- Music
- 08 Jul 04
It’s not revolutionary or groundbreaking stuff by garage standards, but it’s an impressive enough statement of intent from potentially Peckham’s finest export since the family Trotter.
Long identified as the likeliest of So Solid Crew to make it, until his several-month incarceration at Her Majesty’s Pleasure in 2002 for firearms offences, rapper/MC/actor and Grange Hill veteran Asher D (real name Ashley Walters, poor sod) has ironically become the spokesman for the British Home Office’s ‘Disarm’ campaign. His undeniably massive Crew were constantly accused of glamorising thug-life violence and gun crime, and a nasty atmosphere always tended to accompany their following, with stabbing and shootings not unheard-of at their gigs.
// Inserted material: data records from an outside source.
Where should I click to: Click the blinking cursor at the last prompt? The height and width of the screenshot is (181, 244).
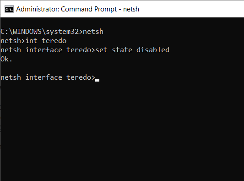[x=97, y=80]
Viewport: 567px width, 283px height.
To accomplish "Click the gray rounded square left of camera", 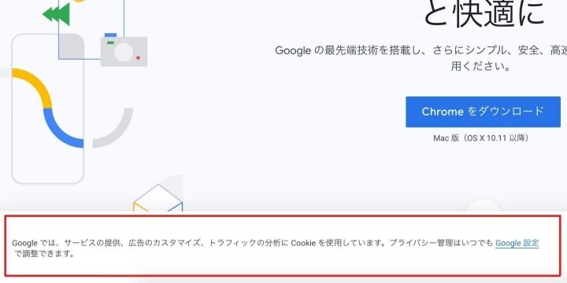I will coord(72,47).
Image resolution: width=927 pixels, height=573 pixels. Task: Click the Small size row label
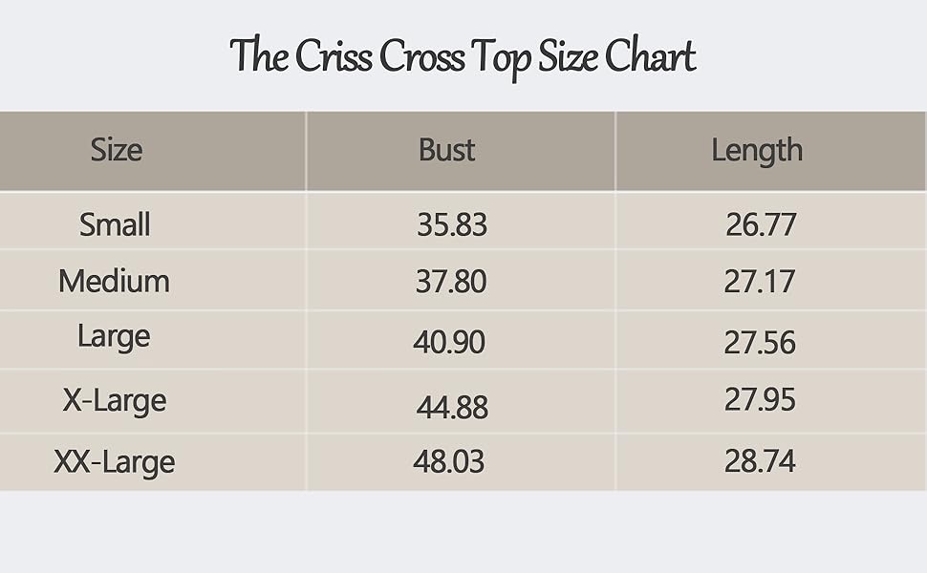tap(115, 224)
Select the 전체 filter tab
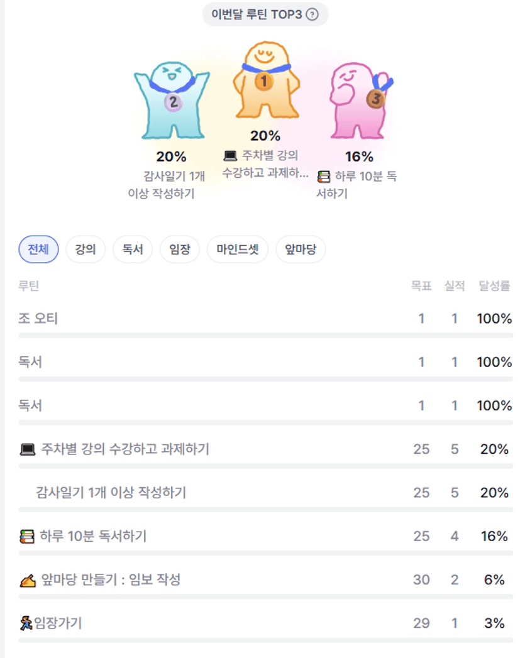The image size is (520, 658). point(38,249)
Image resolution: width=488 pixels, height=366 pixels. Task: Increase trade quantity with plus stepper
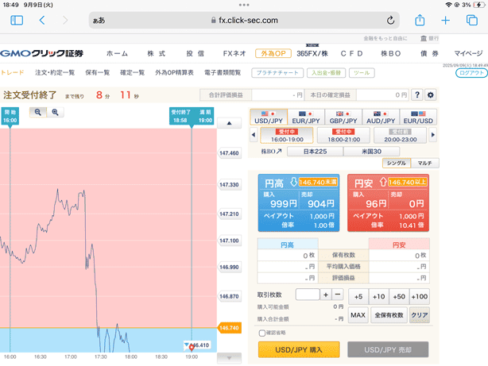click(x=326, y=295)
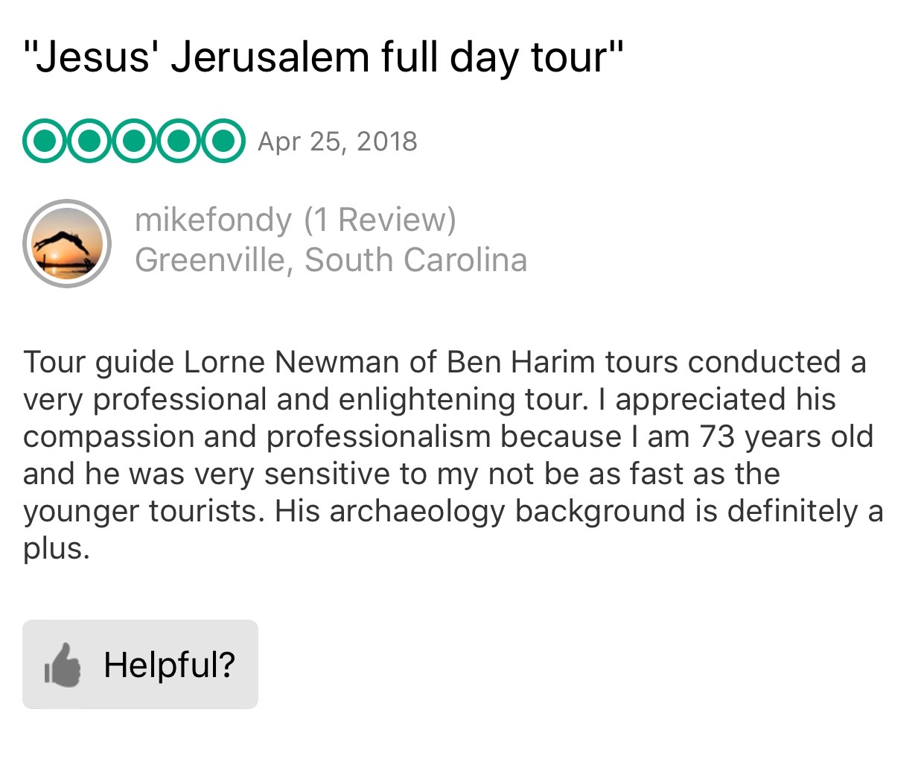
Task: Click the word "archaeology" in the review
Action: [417, 511]
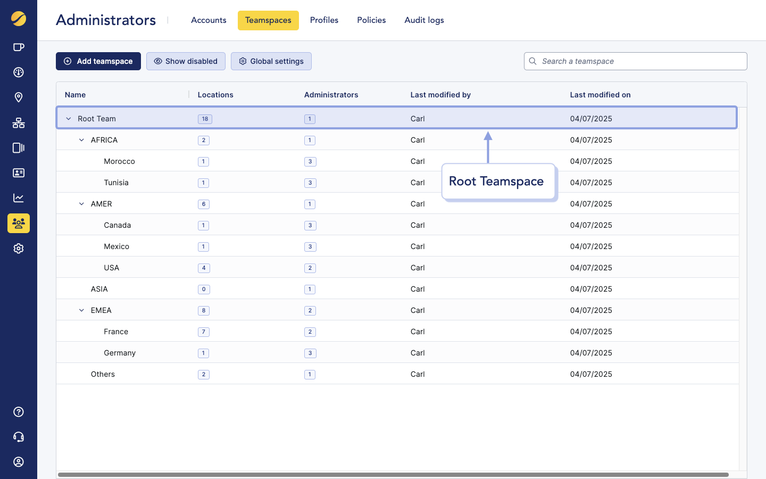
Task: Click the horizontal scrollbar below the table
Action: 396,473
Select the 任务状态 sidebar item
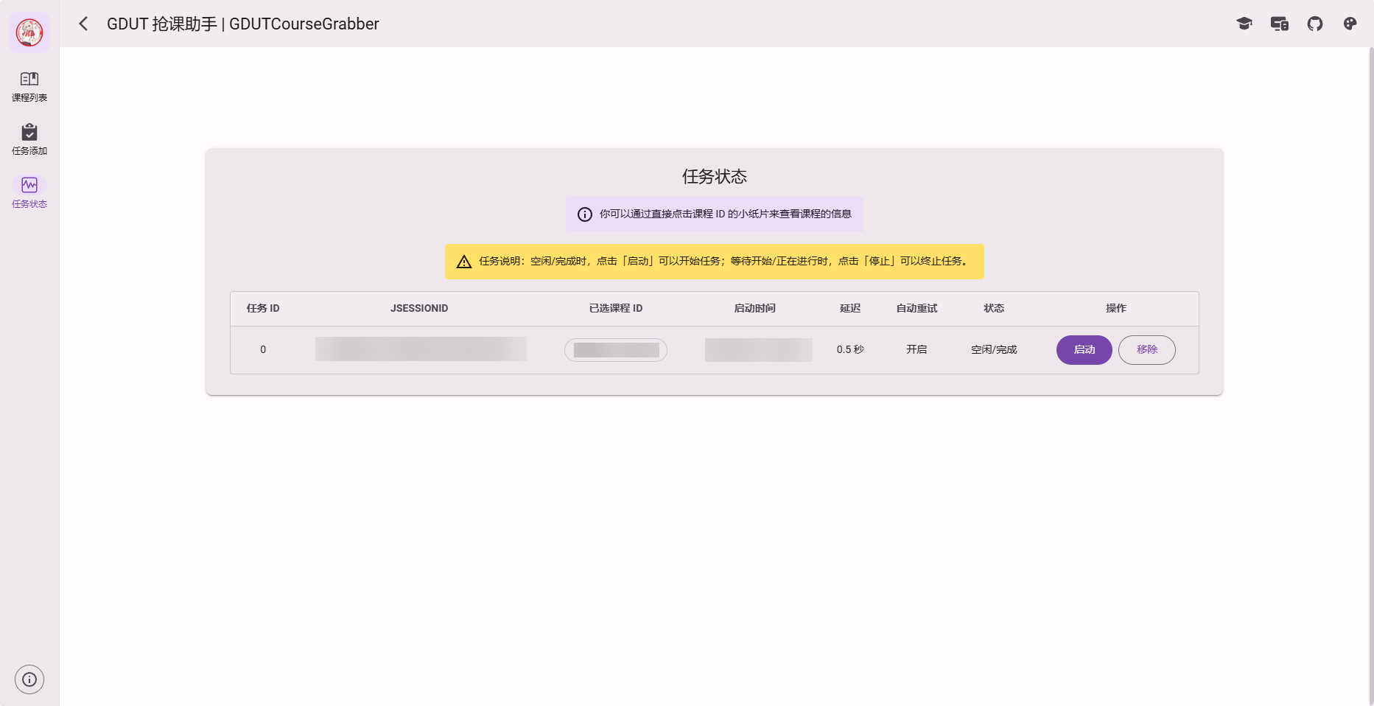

It’s evident, though, that Ash’s stint in the slammer has provoked much soul-searching in the 20-year-old father of two, and his debut solo opus Street Sibling is awash with cautionary advice to the ghetto ‘yoof’, preaching personal responsibility and appearing to urge the use of violence only in moderation and as a last resort, as on ‘Locked’: ‘You niggers are pussies thinkin’ you can step on my pedestal/ You brothers fink you can knock me off the spot, I ain’t lettin’ you. Cut you up nice like a vegetable/I peel you, scorch you, to the point where you really will think I did kill you/Will you ever learn? You’re a pussy, I will do/ I’m a Solid soldier sonny, don’t say I never told you.’
Throughout, Ash dismisses his adversaries and enemies as ‘pussies’ and
‘faggots’, while still finding time for some hilarious egotistical chest-beating on the funked-up ‘Give It Up’, a 50 Cent-styled ode to Ash’s prowess with the laydeez, with vague P-Funk and Grandmaster Flash nuances. It’s not revolutionary or groundbreaking stuff by garage standards, but it’s an impressive enough statement of intent from potentially Peckham’s finest export since the family Trotter.